What a Dragon Should Know (Dragon Kin #3)(14)



She stared up at him and stated flatly, “Besides disgust me, you mean?”

His smug smile fell. “Sorry?”

“Disgust. Although you can hardly be surprised. You come to my father’s stronghold disguised as a human when in fact that’s nothing but a lie. But I wonder how many unsuspecting females fell for that insipid charm you believe yourself to have only to later realize they’d done nothing but bed a giant slimy lizard. So you, as human, disgust me.” She sneered a bit. “Now aren’t you glad you asked?”

Actually … no he wasn’t glad. How rude! She was rude! Gwenvael liked mean women, but he didn’t much like rude ones. Slimy? He was not slimy!

And if she wanted to play this way, fine.

He leaned in closer, studying her face. He could tell by the way her entire body tightened at his approach that she wasn’t remotely comfortable with him getting so close. He knew he could use that to his advantage if necessary. “What are those things on your face?”

Beyond a tiny little tic in her cheek, the rest of her face remained remarkably blank. “What exactly are you talking about?”

Gwenvael’s head tilted to the side a bit, not sure what else she thought he could mean. “The glass.” He went to poke one, but she slapped his hand away.

“They’re my spectacles.”

“Do you mean like a ‘spectacle of bad’? Or a ‘spectacle of horror’?”

“No,” she replied flatly. “They’re so I can see.”

“Are you blind?” He waved his hands in front of her face. “Can you see me?” he shouted, causing all those delicious-looking dogs to bark and snarl louder.

That constantly cold façade abruptly dropped as she again, but more viciously, slapped his hands away. “I am not blind. Nor am I deaf!”

“No need to get testy.”

“I don’t get testy.”

“Except around me.”

“Perhaps you bring out the worst in people, which is not anything one should be proud of.”

“You haven’t met my family.
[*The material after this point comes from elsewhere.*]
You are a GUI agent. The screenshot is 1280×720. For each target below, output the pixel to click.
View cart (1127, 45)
We’re proud of the oddest things.”

Her lip curled. “There are more of you?”

“None quite like me. I’m unbearably unique and, dare I say, adorable. But I do have kin.” He shrugged. “I’m so very sorry about earlier,” he lied. “And I’m hoping you’ll help me.”

There went that flat expression again. She had this constant expression of being unimpressed. By anything, everything. Yet he was beginning to find it kind of … cute. And annoyingly intriguing.
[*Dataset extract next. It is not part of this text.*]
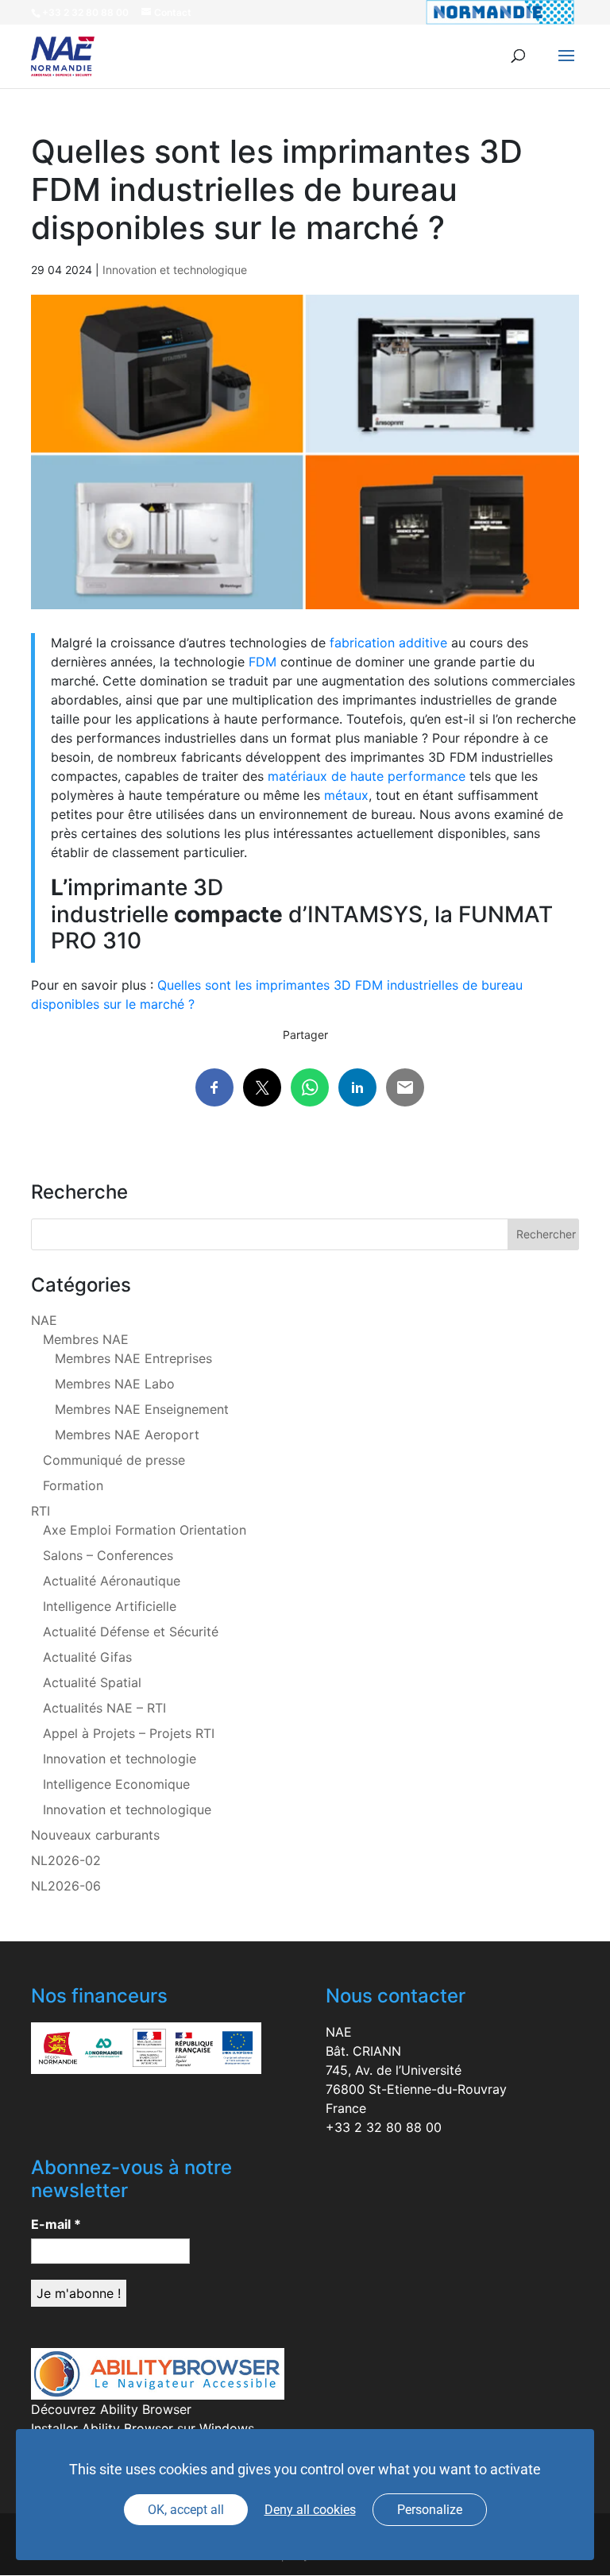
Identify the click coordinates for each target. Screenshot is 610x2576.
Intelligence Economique (116, 1784)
“I’m sure you’d rather I help you, but I delight in the fact that I won’t.”

That was her delighted expression? Eeesh.

Gwenvael pulled back a bit. “And why wouldn’t you help me even after I apologized? So sweetly too!”

“One, because you didn’t really mean that apology, and two … I really don’t like you.”

“Everyone likes me. I’m loveable. Even those who start out hating me end up liking me.”

“Then they’re fools. Because I don’t like you, and I won’t like you.”

“I’m sure you’ll change your mind.”

“I don’t change my mind.”

Gwenvael frowned a bit. “Ever?”

“Once … but then I realized I was right the first time, so I never bothered to change my mind again.”

She was not going to be easy, this one. Yet she wasn’t resisting him as much as simply not responding to him. No matter how he taunted her, she refused to rise to the occasion. He couldn’t be more irritated by that!

“Fine,” he snapped. “I’ll talk to your father then. See if he can convince you to act like a true and proper hostess.”

“You do that.”

Gwenvael continued to stand there, staring down at her, until she was forced to ask, “Well … ?”

“Don’t know where he is.”

“Find him.”

“A proper hostess would show me the way.”

“A proper hostess wouldn’t have your kind in her home.”

“That was mean.”

“Yes.”

“So you’re not going to help me?”

“No.”

“Why?”

“I already explained this. I don’t like you. True, I don’t like most people, but I especially dislike you. I could start my own religion based on how much I dislike you.”

Out of ideas on how to handle this wench, Gwenvael went with one of his tried and true methods. He sniffed … and then he sniffed again.

The Beast blinked, her expression confused, but then her eyes widened in horror when she saw that first tear fall.

“Wait … are … are you … crying?”

It was a skill he’d taught himself when he was barely ten years old. With brothers like his, he needed it in order to get his mother to protect her favorite son as much as possible. He rarely used the technique now, but he was desperate.

“You’re so mean to me,” he complained around his tears.

“Yes, but—”

“Why won’t you help me?” he wailed.

“All right. All right.” She held her hands up. “I’ll take you to my father.”